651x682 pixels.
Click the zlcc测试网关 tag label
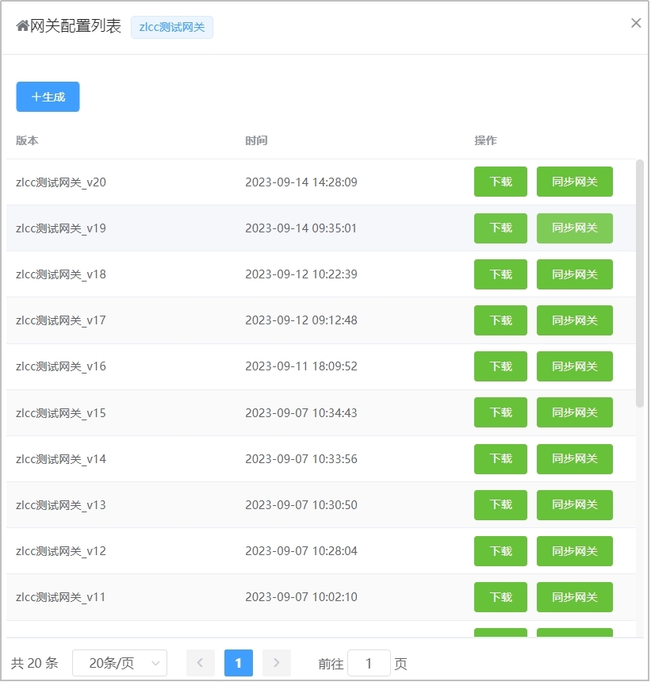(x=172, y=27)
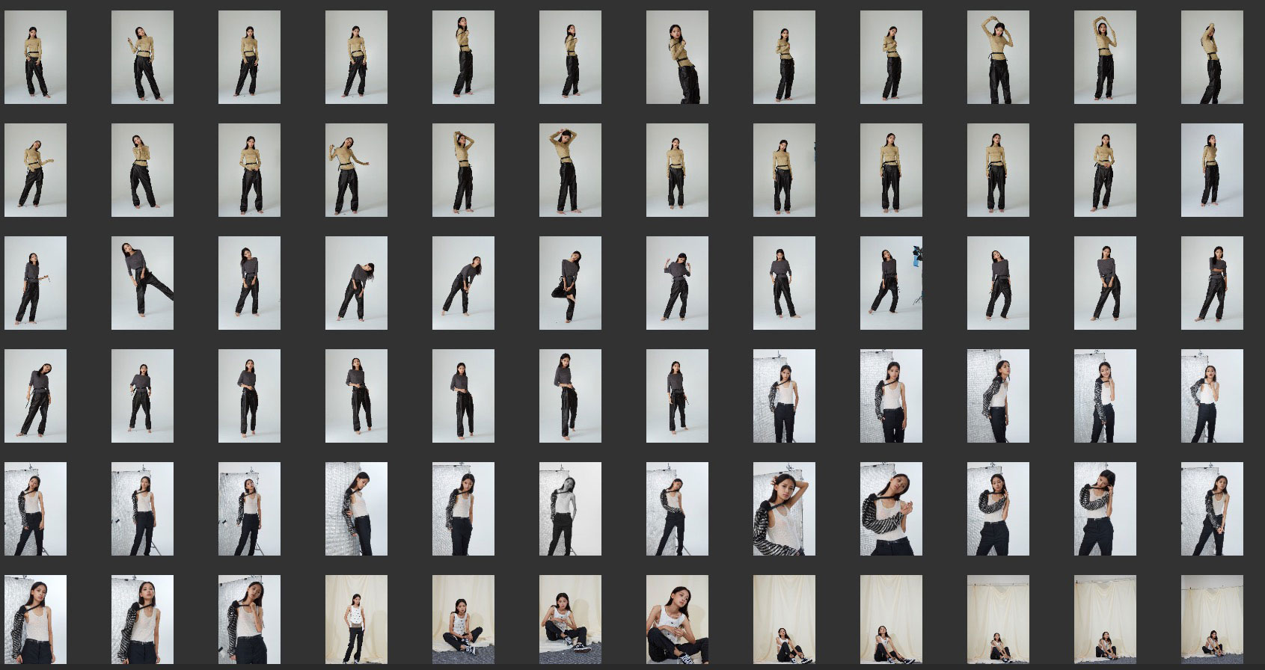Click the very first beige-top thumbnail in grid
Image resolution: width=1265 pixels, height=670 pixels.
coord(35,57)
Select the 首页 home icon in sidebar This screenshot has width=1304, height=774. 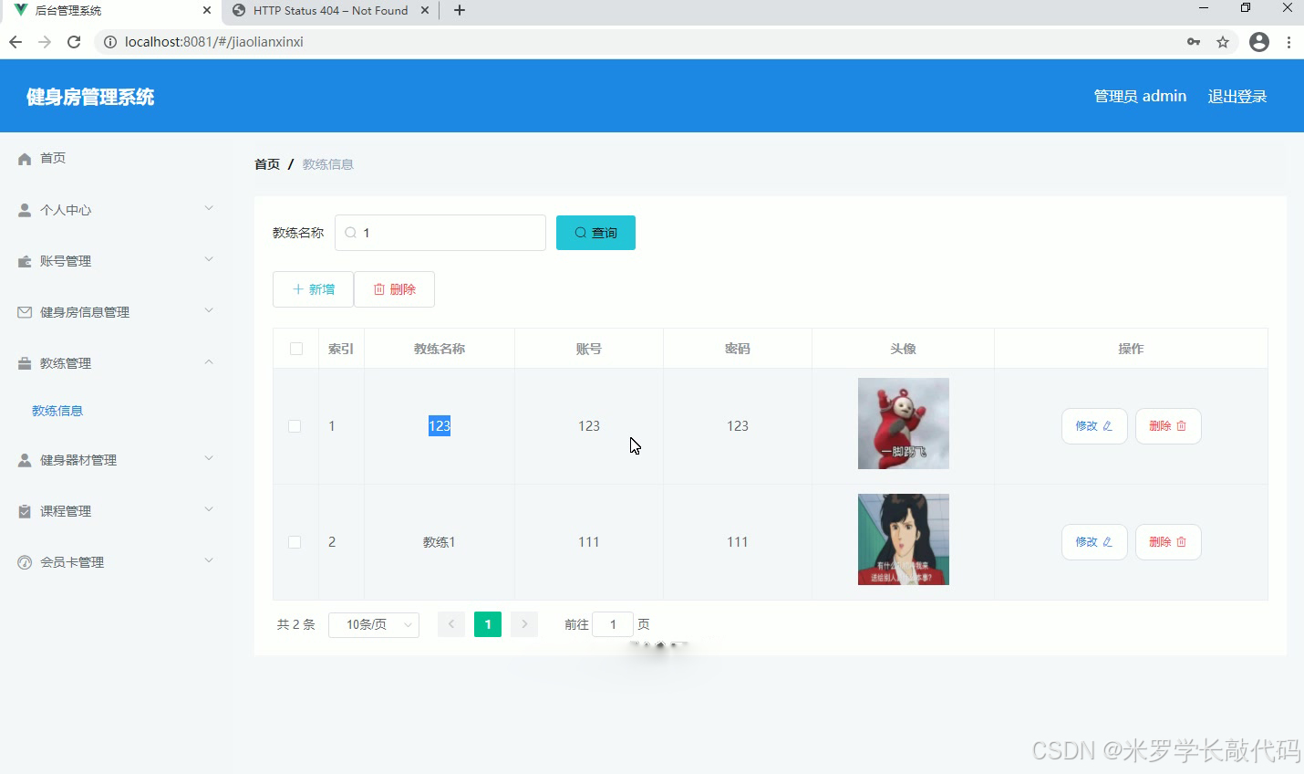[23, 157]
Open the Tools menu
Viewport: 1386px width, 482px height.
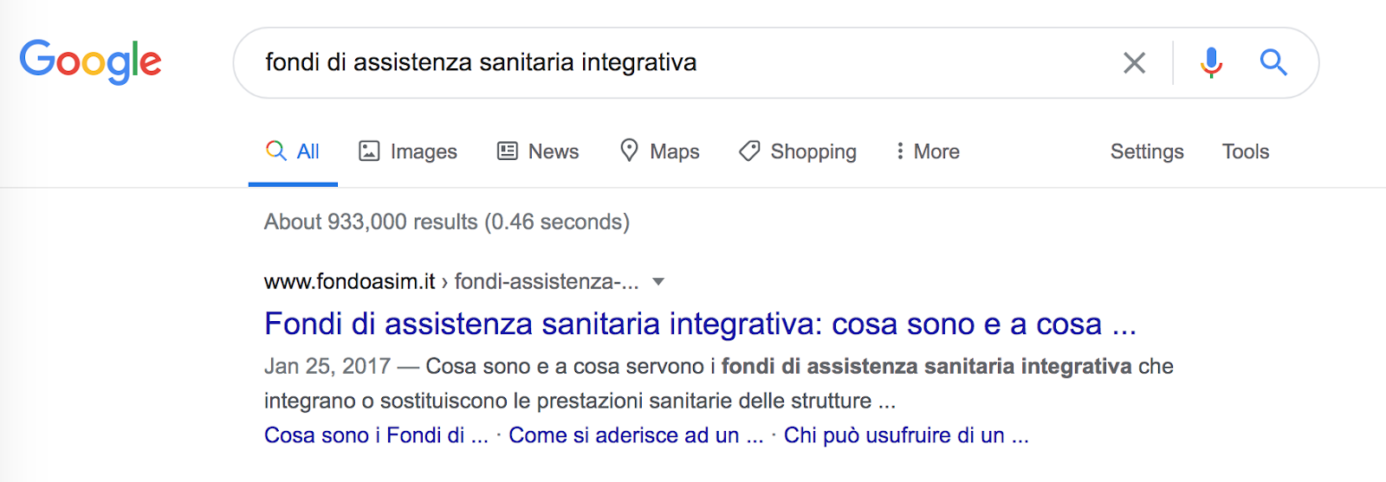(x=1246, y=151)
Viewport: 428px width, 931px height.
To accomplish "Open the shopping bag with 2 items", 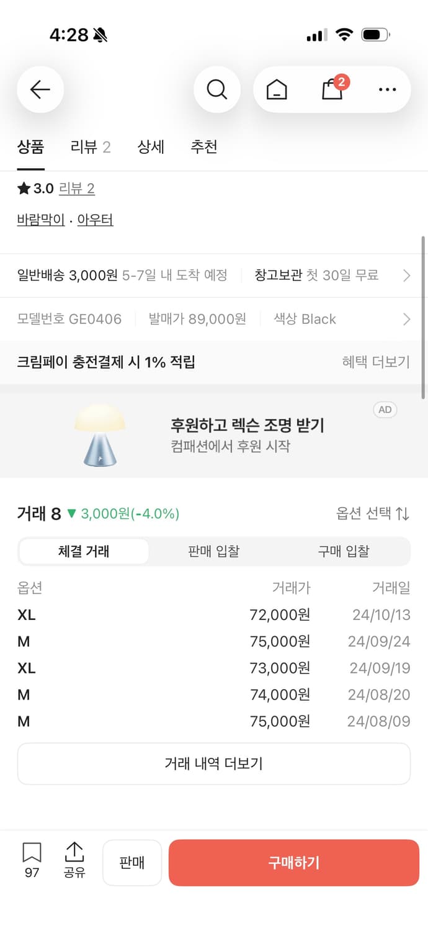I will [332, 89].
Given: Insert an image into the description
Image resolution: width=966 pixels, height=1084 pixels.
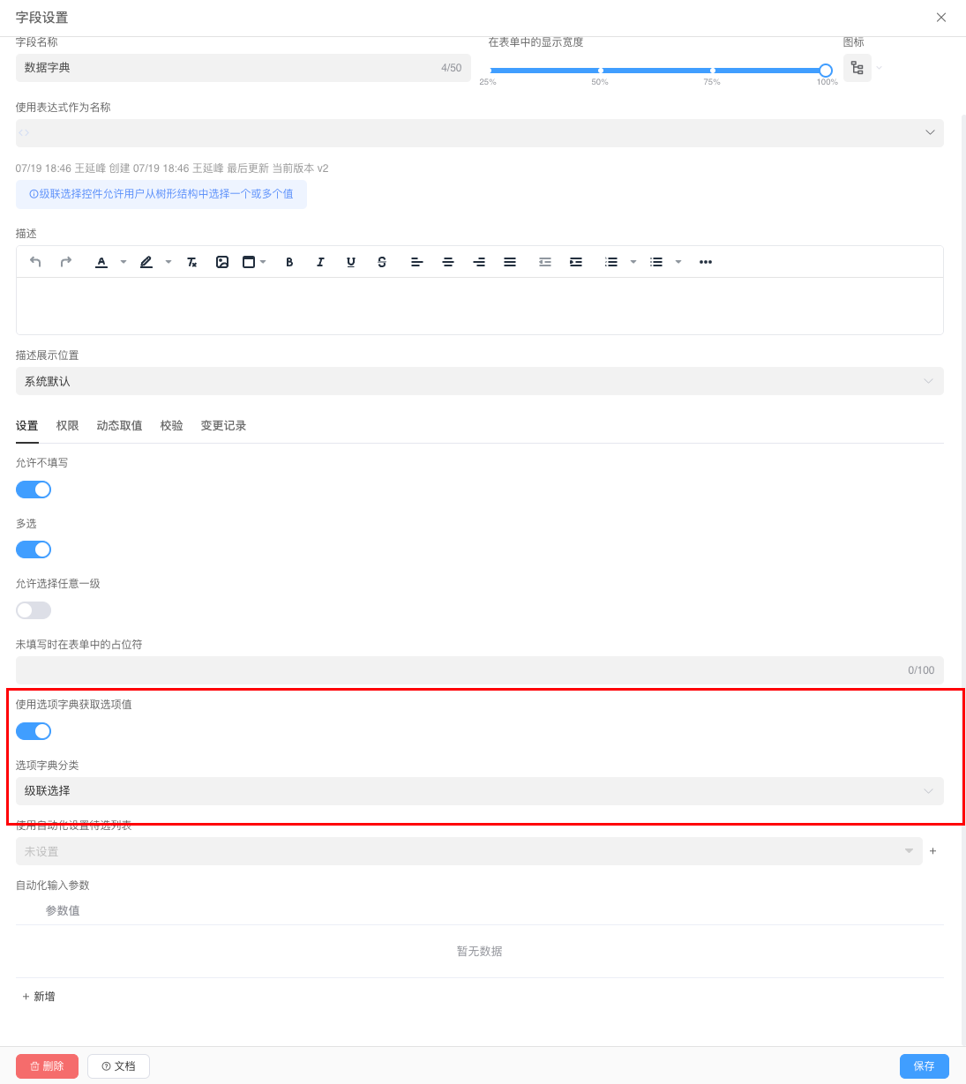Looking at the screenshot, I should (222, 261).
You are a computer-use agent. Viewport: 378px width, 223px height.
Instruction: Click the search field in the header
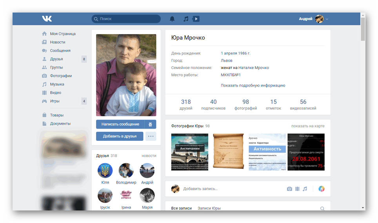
= = =
DESCRIPTION OF THE TASK: Produce an exact copy of only those lines that run from the line with "Given: Insert an image into the description" to the final line of the records, including both; exclude images.

SOLUTION FOR THIS EXERCISE:
Given: Insert an image into the description
Image resolution: width=966 pixels, height=1084 pixels.
Looking at the screenshot, I should (222, 261).
You are a computer-use agent. Viewport: 378px width, 223px height.
Instruction: Click the search field in the header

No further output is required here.